Day 22 - Last Book You Read #26DayBloggingChallenge



This post is supposed to be based on the last book I read but considering that the last book I read was #GirlBoss by Sophia Amoruso and I did a book review on it just the other day for one of the other challenges - I thought I'd cheat a little bit today. 

So instead of sharing with you all what book I read last, I thought I'd share what series I watched last!





I'm obsessed!

Granted I am only four episodes in, but I knew from the get go that this series was for me. 
Not only do I adore Rachel Bilson (if I had to pick an actress to play me in a film, it'd be her), but I literally found myself crying in the first episode!! 
It was such a tear-jerker for me. 

What I love about it is that she is this seriously ambitious doctor and wants to work alongside her dad as a surgeon but he's being a bit of a knob so she ventures off to be a GP for a year down South - far, far away from New York City. 
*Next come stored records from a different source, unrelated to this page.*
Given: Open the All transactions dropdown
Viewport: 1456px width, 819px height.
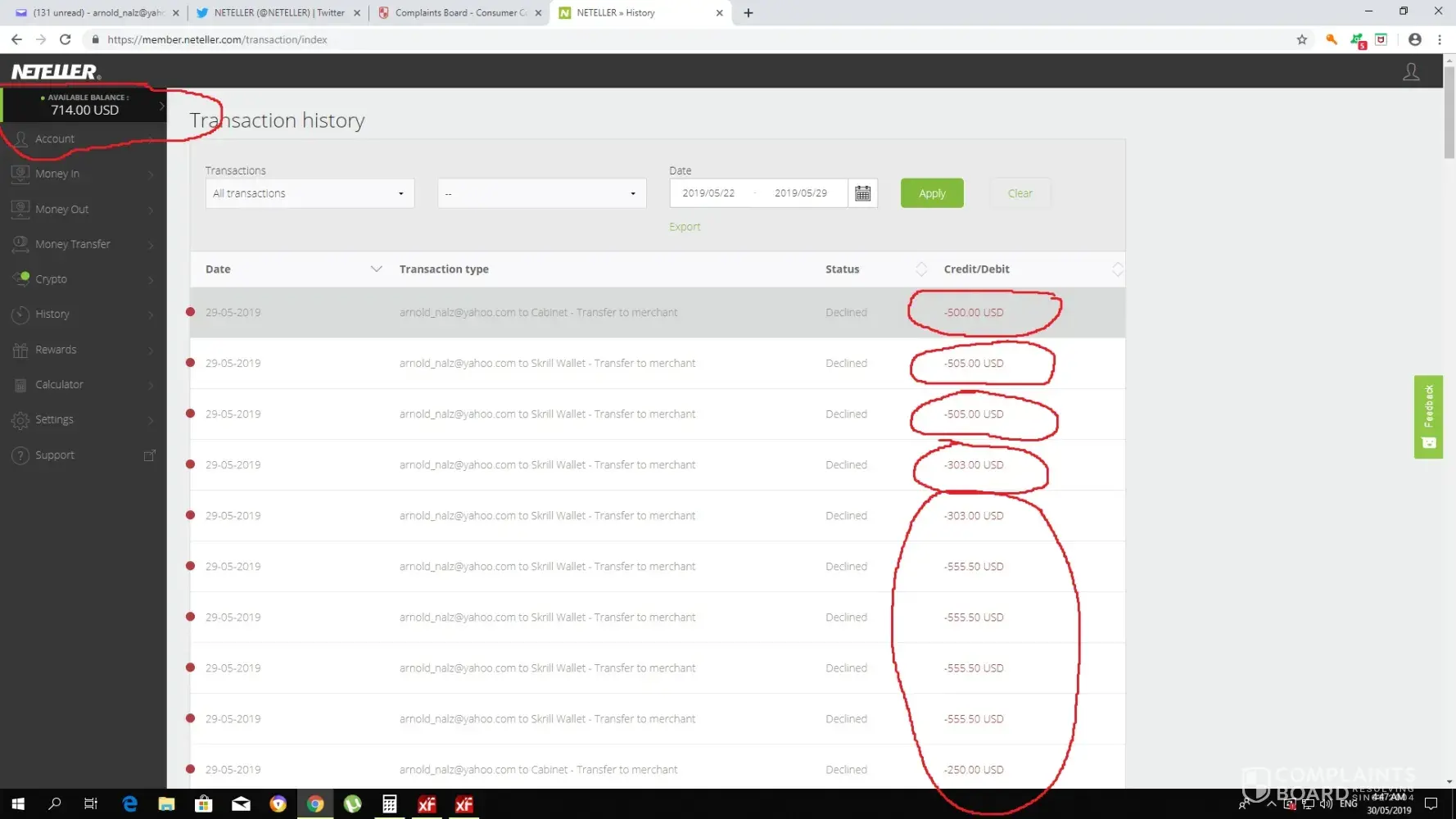Looking at the screenshot, I should [309, 193].
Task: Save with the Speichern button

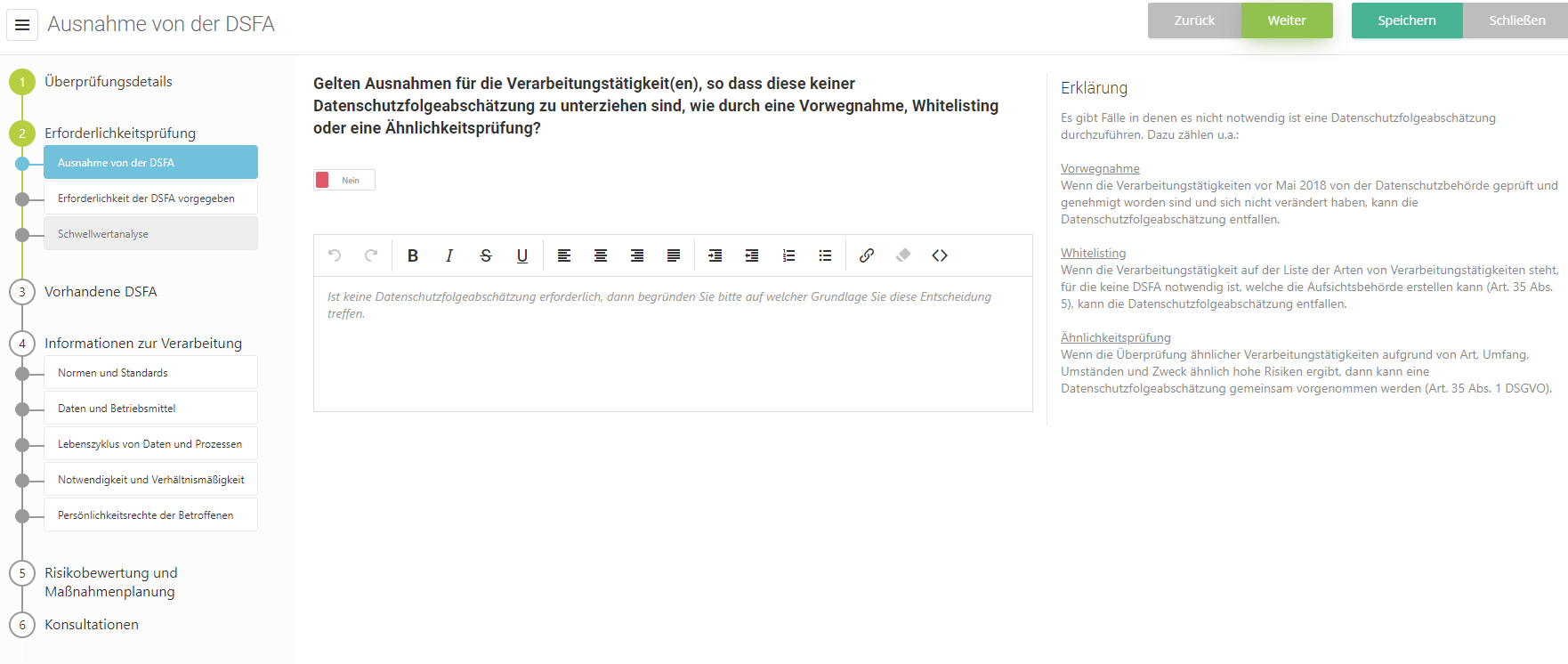Action: click(1406, 20)
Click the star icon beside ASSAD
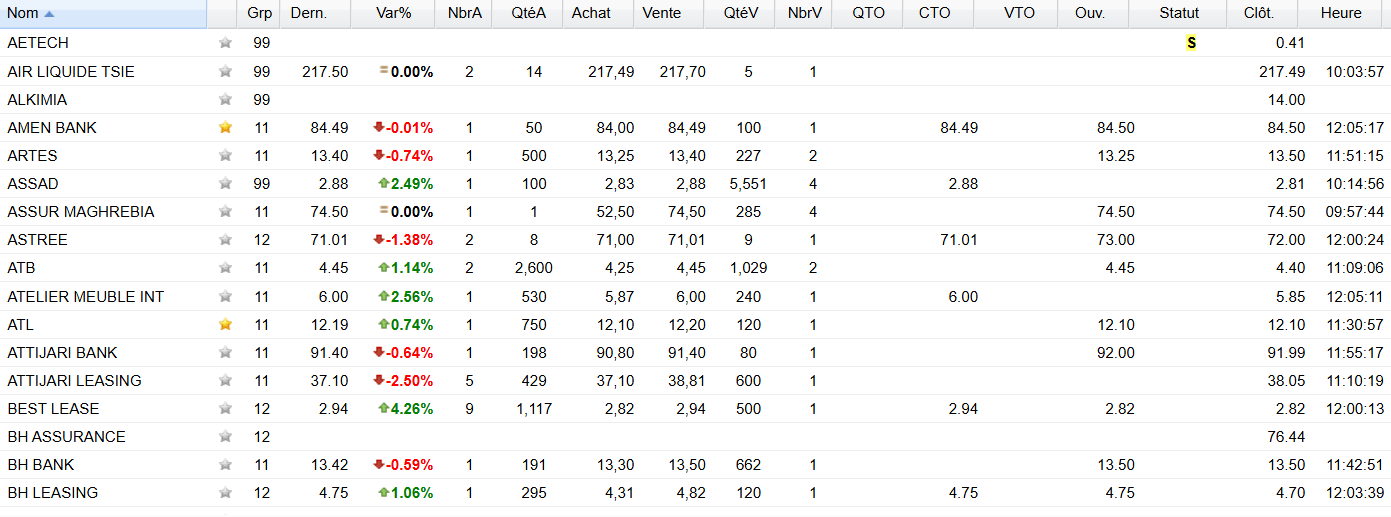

Starting fresh in a new tiny town where she knows no one, she suddenly realizes this old man who'd been begging her to come and work at his practice for some time now, has died and left her half of his practice! 

If only - right!?

It isn't all that glamorous though - adjusting to the 'country lifestyle' isn't easy and to gain the respect of the other doctor in town is seeming to be a pretty messy ordeal. Then there's the freaky click of ladies that seem to be living in the 1900's who don't seem to be very accepting towards her either. 
Not to mention some seriously fit country men that are thrown into the mix to give you a series of heart palpitations between it all.

Despite Bilson's prissy, slightly 'plastic' role as Zoe Hart in the beginning, you quickly see her breaking down her barriers and turning into someone you just can't help but love. 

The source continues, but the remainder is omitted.